I think it's reasonable to make less of the standard library (like vec::deref) use the checked from_raw_parts
I think it would also make sense to split this flag from the regular debug_assertions, similar to how overflow checks are already controlled by a separate flag.
I guess most of the current negative perf impact should go away once the check is able to be inlined. But using the extra-ub-checks flag or however we wanted to expose it for this makes sense.
I was more thinking of cfg(ub_checks)
, defaults to the same value as cfg(debug_assertions)
but can be set separately if desired.
This issue is about being able to disable a specific instantiation of a specific check, so I do not think globally-applied flags or globally-set cfgs are relevant.
I was interpreting this as a more general issue for how to deal with the perf issues around these precondition checks. Giving the author of the check more control is just one way to achieve that. But we can make that a separate issue :shrug:
I've sometimes wanted a way to enable/disable arithmetic overflow checks in a particular region of the code. This issue (the original description) sounds similar. But such a mechanism seems pretty tricky to design so I don't think we are anywhere close to having something like that.

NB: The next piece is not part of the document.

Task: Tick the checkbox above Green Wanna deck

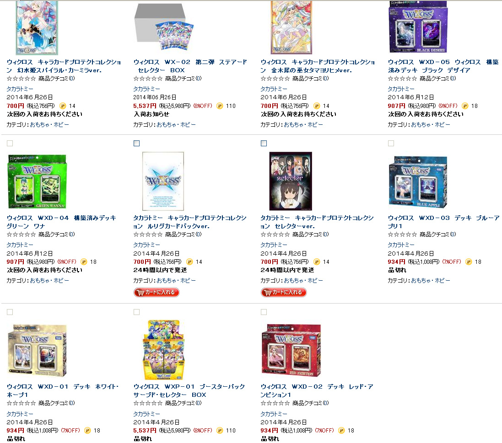Action: point(10,143)
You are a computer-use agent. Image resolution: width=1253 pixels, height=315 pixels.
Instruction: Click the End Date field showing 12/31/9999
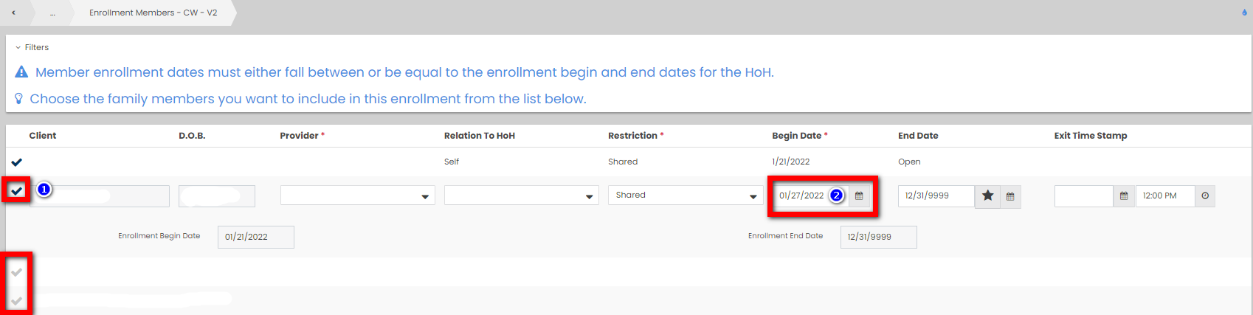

data point: C# has checked
and unchecked
blocks (that look syntactically like Rust's unsafe
blocks): https://learn.microsoft.com/en-us/dotnet/csharp/language-reference/statements/checked-and-unchecked
These control the behavior of integer overflow at a block-scoped level. I don't think that such a design is particularly useful for configuring extra UB checks, but it may be something to think about.
The obstacle here is not coming up with speculative designs for such a thing, but implementing any of them. I'm sure there will be an incredible amount of bikeshedding, but maybe we can at least postone that.
The nearest design to this that I can think of is #[rustc_inherit_overflow_checks]
, but crucially that is handled in MIR building, where "which function did this Rvalue come from" is obvious. But Rvalue::DebugAssertions
is lowered after MIR inlining and other such optimizations have happened.
In https://github.com/rust-lang/rust/pull/129498 I'm experimenting with ways to get the precondition checks for ptr::{read,write}
enabled. One of the things I'm trying is inventing an attribute currently called #[rustc_no_ubchecks]
which makes the MIR optimization pipeline delete checks that got inlined into the body of the indicated function. I don't think this idea is particularly good or possible to stabilize, but it is easy to implement. If it lands, it would be a thing for RFL to play around with, just in case you happen to find a use for it.
This could probably be easily extended to (again) a crude general mechanism by putting the attribute on a closure to disable checks in a few lines of code instead of "a whole function". If the inliner cooperates.
From https://github.com/rust-lang/rust/issues/85122#issuecomment-1938599162 and https://github.com/rust-lang/rust/issues/85122#issuecomment-1938688741.
After https://github.com/rust-lang/rust/pull/120594 (1.78), unsafe precondition checks always apply under
-Cdebug-assertions=y
, but there is currently no way to disable particular cases in debug builds:Cc https://github.com/rust-lang/rust/issues/120848. Cc @saethlin.